Viewing communities through an intergenerational lens is not an option; it is a necessity and not in some far-off future, but right now. Beyond employing a lens is action, specific to each community, and that requires planning.

City and county managers are ideally suited to be adopters of approaching community as an intergenerational entity, where connecting generations leverages the best we can achieve for people and the communities where they live.

SIDEBAR: How to Unite Young and Old in Big Cities: Lessons from San Diego County

No American metropolitan area has done more to unite the generations than San Diego County, where the local government considers age integration a core community value.

The county employs five “intergenerational coordinators”: one in the department of aging services, one in the department of child welfare, and one in each of three geographical regions. The coordinators work together, with their colleagues throughout county government, and with leaders in the nonprofit and business sectors to create opportunities for the young and the old to serve one another and the broader community.

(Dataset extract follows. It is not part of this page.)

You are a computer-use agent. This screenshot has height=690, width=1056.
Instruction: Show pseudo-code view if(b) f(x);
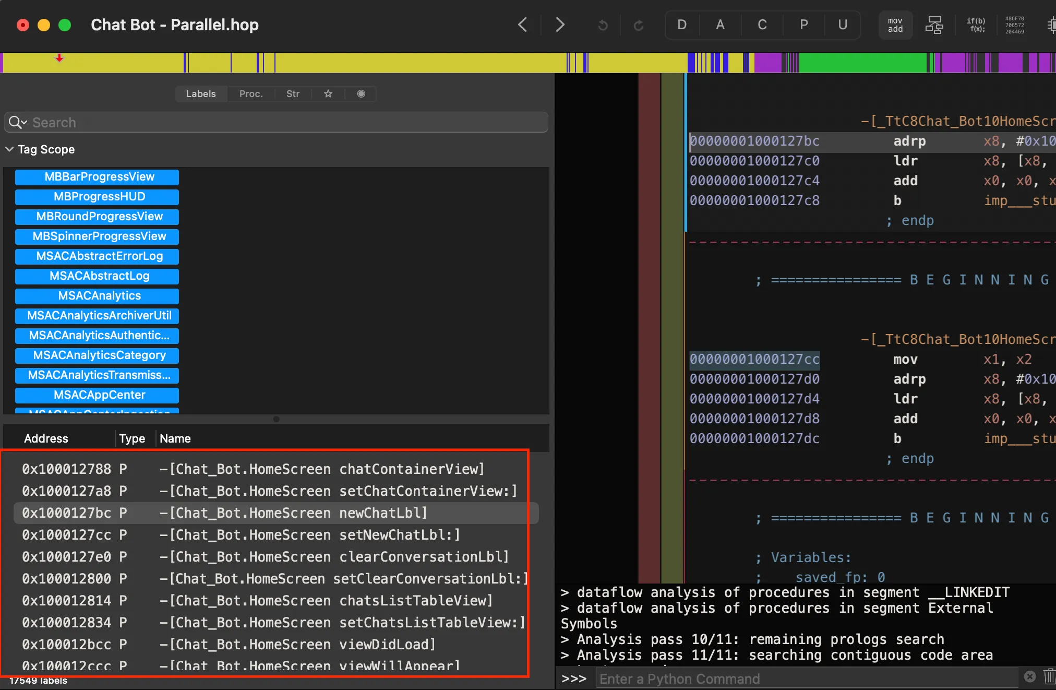(976, 25)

The county library department, for example, recently asked the coordinators for help designing intergenerational programs at its branches, and the county parks department wants guidance on uniting the patrons of one of its teen centers with the elder patrons of a nearby community center. The coordinators are helping both departments create surveys to assess what sort of programs might succeed; later, they’ll help launch, advertise, and implement the programs.

The coordinators also oversee two “intergenerational councils,” one in the northern part of the county and one in the eastern, that give officials from the public and private sectors a chance to strategize together. The councils meet every other month.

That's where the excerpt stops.